**SUPPLIED INFORMATION**:
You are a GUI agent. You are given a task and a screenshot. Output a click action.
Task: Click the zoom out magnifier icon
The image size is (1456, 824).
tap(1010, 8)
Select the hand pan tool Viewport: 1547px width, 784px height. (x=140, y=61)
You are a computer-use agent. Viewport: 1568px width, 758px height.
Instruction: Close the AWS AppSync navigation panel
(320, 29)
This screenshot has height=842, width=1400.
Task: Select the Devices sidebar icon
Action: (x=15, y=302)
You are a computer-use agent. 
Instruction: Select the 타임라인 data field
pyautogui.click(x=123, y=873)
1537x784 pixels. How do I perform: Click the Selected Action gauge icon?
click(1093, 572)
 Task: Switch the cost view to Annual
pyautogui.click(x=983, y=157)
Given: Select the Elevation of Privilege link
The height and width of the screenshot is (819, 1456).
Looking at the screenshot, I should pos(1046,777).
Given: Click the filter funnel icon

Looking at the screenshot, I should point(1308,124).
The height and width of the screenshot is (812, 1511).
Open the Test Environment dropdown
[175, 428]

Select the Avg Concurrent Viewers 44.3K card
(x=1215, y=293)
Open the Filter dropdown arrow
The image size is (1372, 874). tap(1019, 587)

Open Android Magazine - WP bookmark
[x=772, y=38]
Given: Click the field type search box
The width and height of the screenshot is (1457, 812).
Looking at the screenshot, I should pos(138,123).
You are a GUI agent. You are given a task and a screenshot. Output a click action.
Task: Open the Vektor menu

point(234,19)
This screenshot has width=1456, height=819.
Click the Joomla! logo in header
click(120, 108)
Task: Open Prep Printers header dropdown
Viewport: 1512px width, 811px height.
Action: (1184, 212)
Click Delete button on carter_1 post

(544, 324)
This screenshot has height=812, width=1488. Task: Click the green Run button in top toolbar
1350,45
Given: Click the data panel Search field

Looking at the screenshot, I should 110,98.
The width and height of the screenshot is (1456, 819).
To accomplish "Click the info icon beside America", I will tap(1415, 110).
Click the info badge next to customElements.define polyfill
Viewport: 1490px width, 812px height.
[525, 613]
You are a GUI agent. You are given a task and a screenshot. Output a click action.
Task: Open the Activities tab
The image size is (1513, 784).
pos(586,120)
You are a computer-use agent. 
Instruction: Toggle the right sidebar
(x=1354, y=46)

**WORK REQUIRED**: From the first record to the last, copy everything exactly.

**OUTPUT OF THE TASK**:
You are a GUI agent. You are given a task and a screenshot. Output a click action.
Task: Click the zoom out magnifier icon
The image size is (1456, 824).
tap(1010, 8)
Select the hand pan tool Viewport: 1547px width, 784px height. (x=140, y=61)
You are a computer-use agent. Viewport: 1568px width, 758px height.
Instruction: Close the AWS AppSync navigation panel
(320, 29)
This screenshot has height=842, width=1400.
Task: Select the Devices sidebar icon
Action: (x=15, y=302)
You are a computer-use agent. 
Instruction: Select the 타임라인 data field
pyautogui.click(x=123, y=873)
1537x784 pixels. How do I perform: Click the Selected Action gauge icon?
click(1093, 572)
 Task: Switch the cost view to Annual
pyautogui.click(x=983, y=157)
Given: Select the Elevation of Privilege link
The height and width of the screenshot is (819, 1456).
Looking at the screenshot, I should pos(1046,777).
Given: Click the filter funnel icon

Looking at the screenshot, I should point(1308,124).
The height and width of the screenshot is (812, 1511).
Open the Test Environment dropdown
[175, 428]

Select the Avg Concurrent Viewers 44.3K card
(x=1215, y=293)
Open the Filter dropdown arrow
The image size is (1372, 874). tap(1019, 587)

Open Android Magazine - WP bookmark
[x=772, y=38]
Given: Click the field type search box
The width and height of the screenshot is (1457, 812).
Looking at the screenshot, I should pos(138,123).
You are a GUI agent. You are given a task and a screenshot. Output a click action.
Task: Open the Vektor menu

point(234,19)
This screenshot has width=1456, height=819.
Click the Joomla! logo in header
click(120, 108)
Task: Open Prep Printers header dropdown
Viewport: 1512px width, 811px height.
Action: (1184, 212)
Click Delete button on carter_1 post

(544, 324)
This screenshot has height=812, width=1488. Task: Click the green Run button in top toolbar
1350,45
Given: Click the data panel Search field

Looking at the screenshot, I should 110,98.
The width and height of the screenshot is (1456, 819).
To accomplish "Click the info icon beside America", I will tap(1415, 110).
Click the info badge next to customElements.define polyfill
Viewport: 1490px width, 812px height.
[525, 613]
You are a GUI agent. You are given a task and a screenshot. Output a click action.
Task: Open the Activities tab
The image size is (1513, 784).
pos(586,120)
You are a computer-use agent. 
Instruction: Toggle the right sidebar
(x=1354, y=46)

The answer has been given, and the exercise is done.